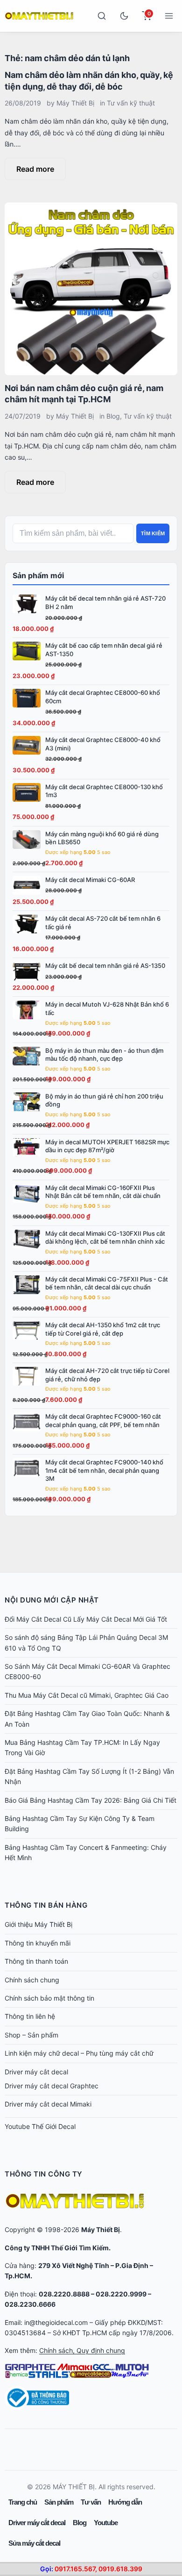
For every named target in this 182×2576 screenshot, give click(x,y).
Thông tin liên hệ (30, 2016)
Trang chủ (22, 2502)
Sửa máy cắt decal (34, 2543)
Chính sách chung (32, 1980)
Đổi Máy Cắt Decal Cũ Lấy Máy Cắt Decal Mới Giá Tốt (86, 1619)
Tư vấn (91, 2502)
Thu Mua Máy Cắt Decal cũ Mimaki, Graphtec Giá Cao (86, 1695)
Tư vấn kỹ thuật (131, 103)
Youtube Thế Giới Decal (40, 2126)
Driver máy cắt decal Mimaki (48, 2104)
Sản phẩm (58, 2502)
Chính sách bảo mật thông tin (49, 1998)
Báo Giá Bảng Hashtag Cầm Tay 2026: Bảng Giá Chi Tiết (90, 1800)
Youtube (106, 2523)
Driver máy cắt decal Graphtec (51, 2086)
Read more (35, 169)
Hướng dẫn (125, 2502)
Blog (113, 416)
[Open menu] (169, 15)
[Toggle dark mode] (124, 15)
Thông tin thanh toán (36, 1961)
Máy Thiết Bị (75, 103)
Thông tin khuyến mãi (37, 1943)
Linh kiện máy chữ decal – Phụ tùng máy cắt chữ (79, 2053)
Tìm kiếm (153, 533)
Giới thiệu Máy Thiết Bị (38, 1924)
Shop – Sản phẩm (31, 2035)
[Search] (101, 15)
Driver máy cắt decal (36, 2072)
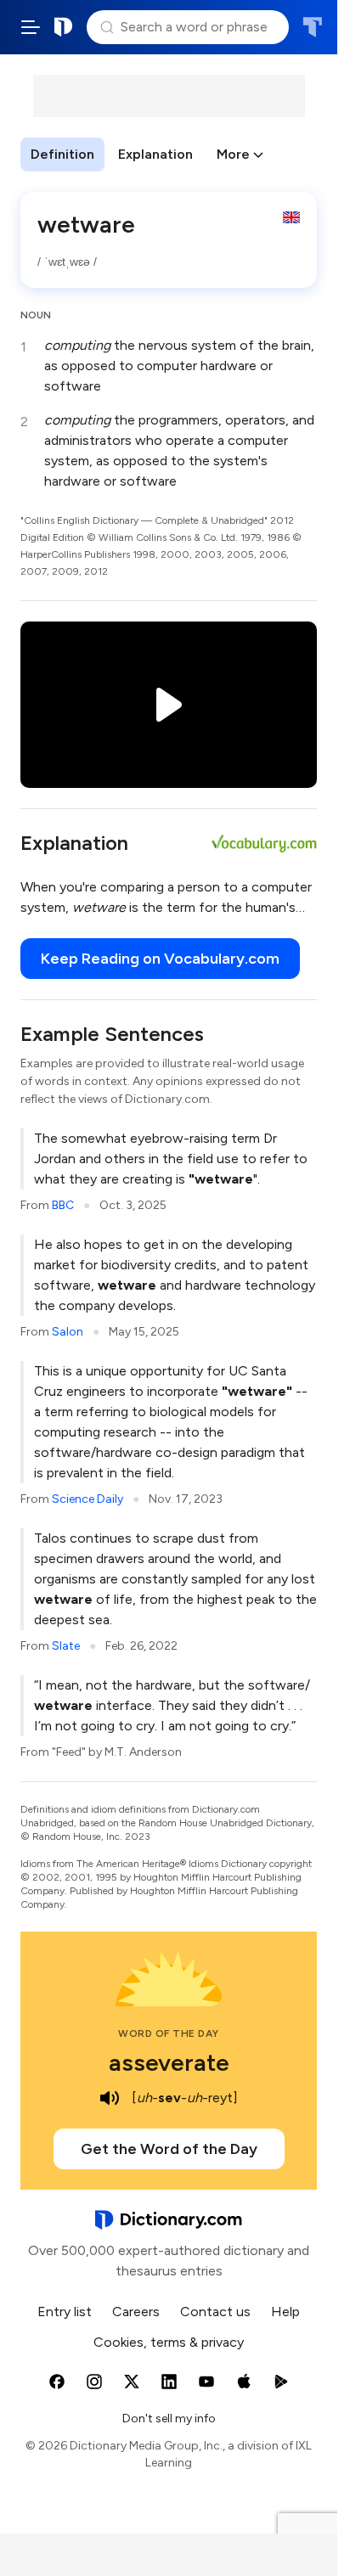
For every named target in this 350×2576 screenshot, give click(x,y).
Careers (136, 2311)
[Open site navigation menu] (30, 27)
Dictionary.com (63, 27)
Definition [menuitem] (62, 154)
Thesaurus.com (312, 27)
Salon (67, 1332)
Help (285, 2311)
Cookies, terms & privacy (168, 2342)
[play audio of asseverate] (109, 2098)
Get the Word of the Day (169, 2149)
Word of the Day (168, 2033)
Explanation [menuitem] (155, 154)
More (233, 154)
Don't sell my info (169, 2418)
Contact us (215, 2311)
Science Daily (87, 1499)
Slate (66, 1646)
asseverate (169, 2062)
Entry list (64, 2311)
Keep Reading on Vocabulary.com (160, 958)
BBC (63, 1205)
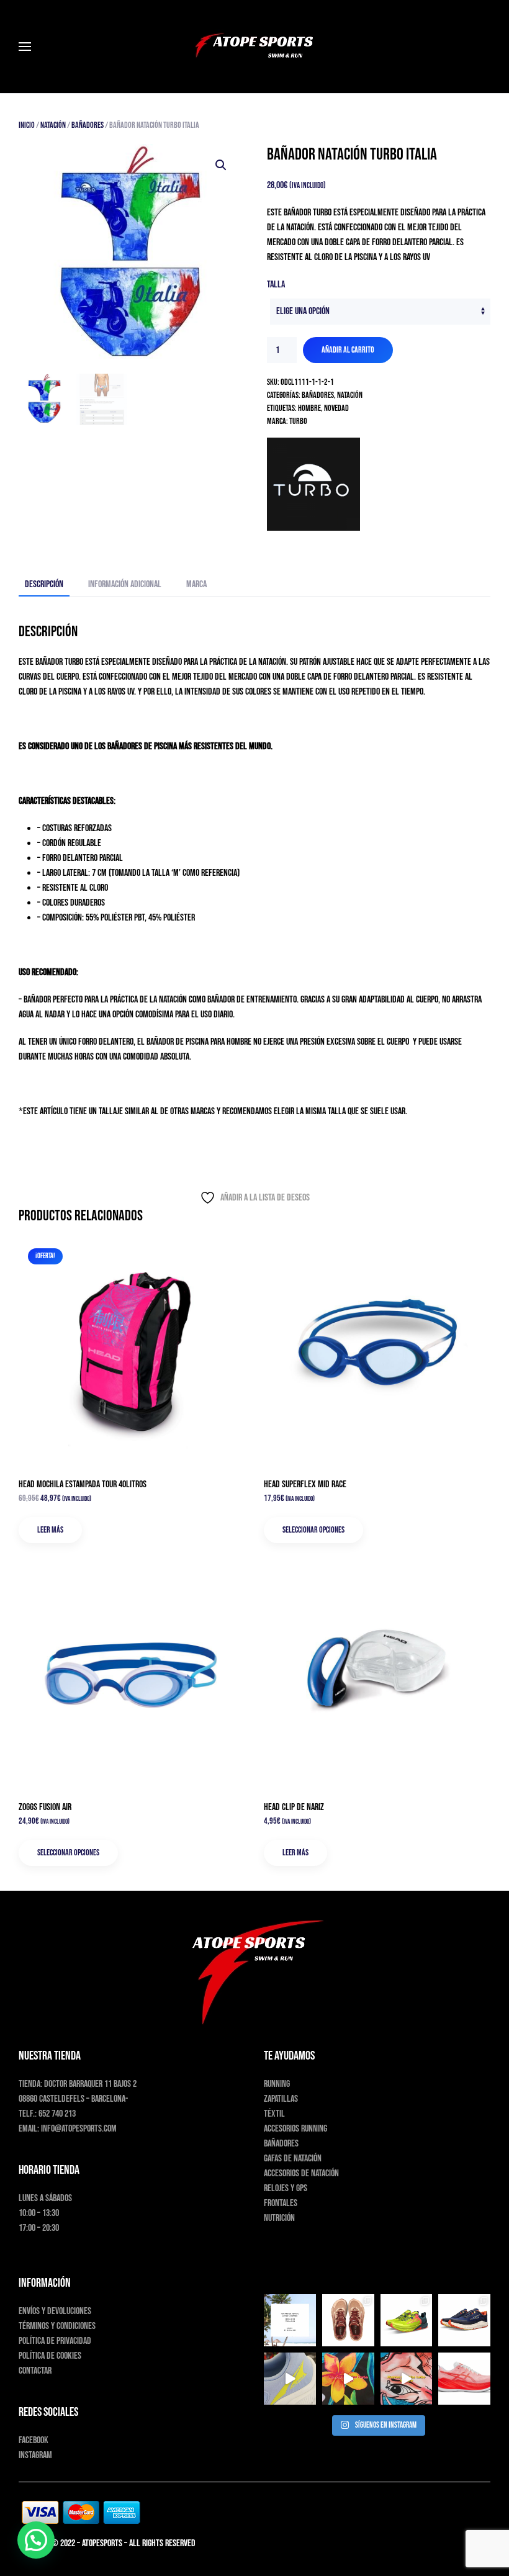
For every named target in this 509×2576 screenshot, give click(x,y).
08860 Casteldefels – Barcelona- (73, 2099)
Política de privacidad (55, 2341)
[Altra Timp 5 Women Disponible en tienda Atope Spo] (348, 2320)
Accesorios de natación (301, 2173)
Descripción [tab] (44, 584)
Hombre (309, 408)
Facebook (33, 2440)
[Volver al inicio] (254, 46)
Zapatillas (281, 2099)
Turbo (298, 421)
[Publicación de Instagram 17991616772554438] (348, 2379)
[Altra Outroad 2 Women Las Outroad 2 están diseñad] (464, 2320)
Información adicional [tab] (124, 584)
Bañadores (87, 125)
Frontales (280, 2203)
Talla (276, 284)
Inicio (27, 125)
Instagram (35, 2455)
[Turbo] (313, 484)
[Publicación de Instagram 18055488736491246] (407, 2379)
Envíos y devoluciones (55, 2311)
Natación (53, 125)
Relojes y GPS (285, 2188)
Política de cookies (50, 2356)
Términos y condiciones (57, 2326)
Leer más (50, 1529)
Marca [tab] (196, 584)
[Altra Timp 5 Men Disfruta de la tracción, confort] (407, 2320)
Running (277, 2084)
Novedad (336, 408)
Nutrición (279, 2218)
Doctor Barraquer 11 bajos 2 (90, 2084)
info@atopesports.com (79, 2129)
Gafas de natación (293, 2158)
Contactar (35, 2371)
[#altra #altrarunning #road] (290, 2379)
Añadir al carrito (348, 350)
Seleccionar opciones (313, 1529)
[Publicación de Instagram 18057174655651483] (290, 2320)
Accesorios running (295, 2129)
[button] (25, 46)
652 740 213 (57, 2114)
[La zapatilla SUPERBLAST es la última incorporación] (464, 2379)
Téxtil (274, 2114)
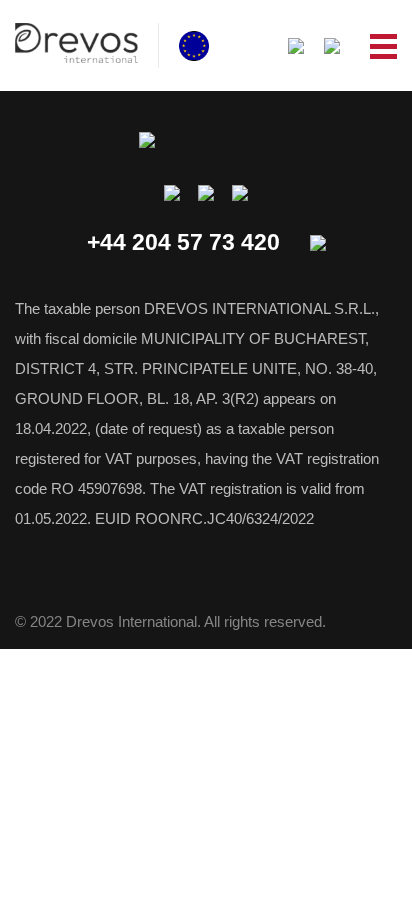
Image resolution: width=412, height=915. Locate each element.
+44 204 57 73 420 (183, 242)
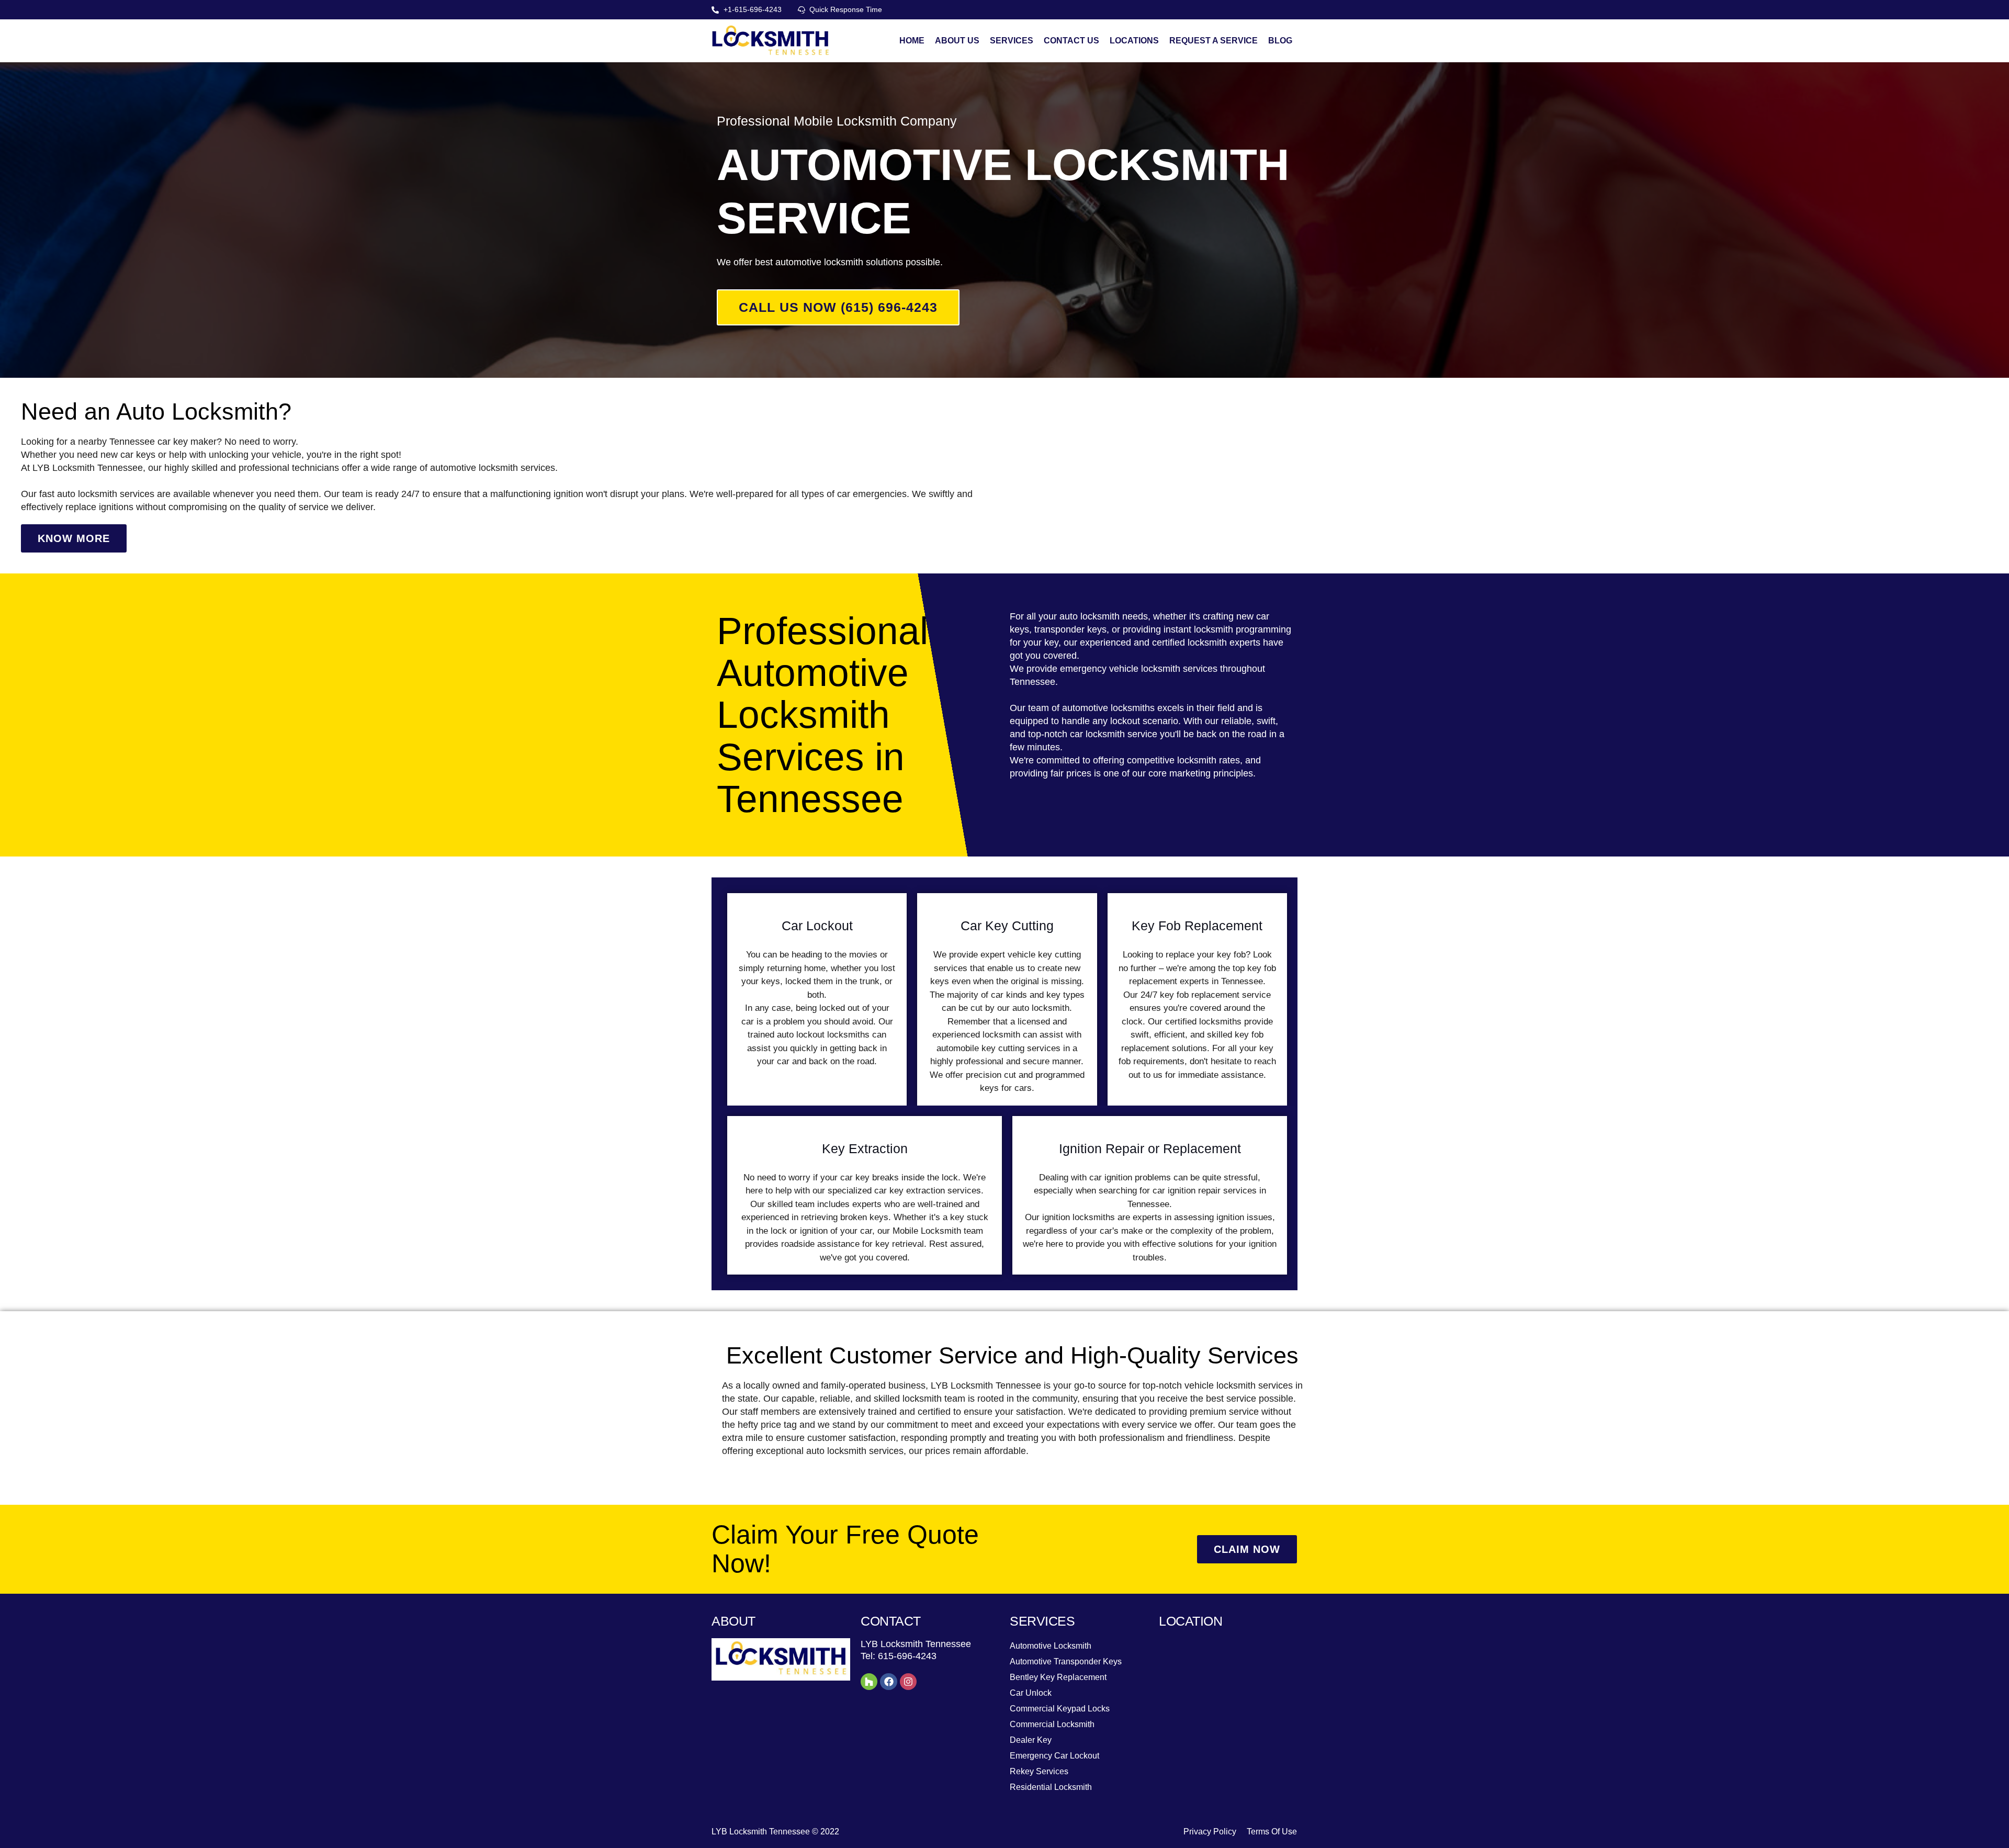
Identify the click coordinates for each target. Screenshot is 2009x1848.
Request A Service (1213, 40)
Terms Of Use (1272, 1831)
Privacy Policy (1209, 1831)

--- WHAT TO DO ---
Give back exactly the lines running from the one that contains "[#altra #altrarunning #road] (290, 2379)" to the end of the records, including both of those lines and excluding every picture.

--- RESPONSE AREA ---
[#altra #altrarunning #road] (290, 2379)
Añadir al carrito (348, 350)
Seleccionar opciones (313, 1529)
[Publicación de Instagram 18057174655651483] (290, 2320)
Accesorios running (295, 2129)
[button] (25, 46)
652 740 213 (57, 2114)
[La zapatilla SUPERBLAST es la última incorporación] (464, 2379)
Téxtil (274, 2114)
Image resolution: width=412, height=915. Locate each element.
+44 204 57 73 420 (183, 242)
Identify the click coordinates for each target. Screenshot is 2009x1848.
Request A Service (1213, 40)
Terms Of Use (1272, 1831)
Privacy Policy (1209, 1831)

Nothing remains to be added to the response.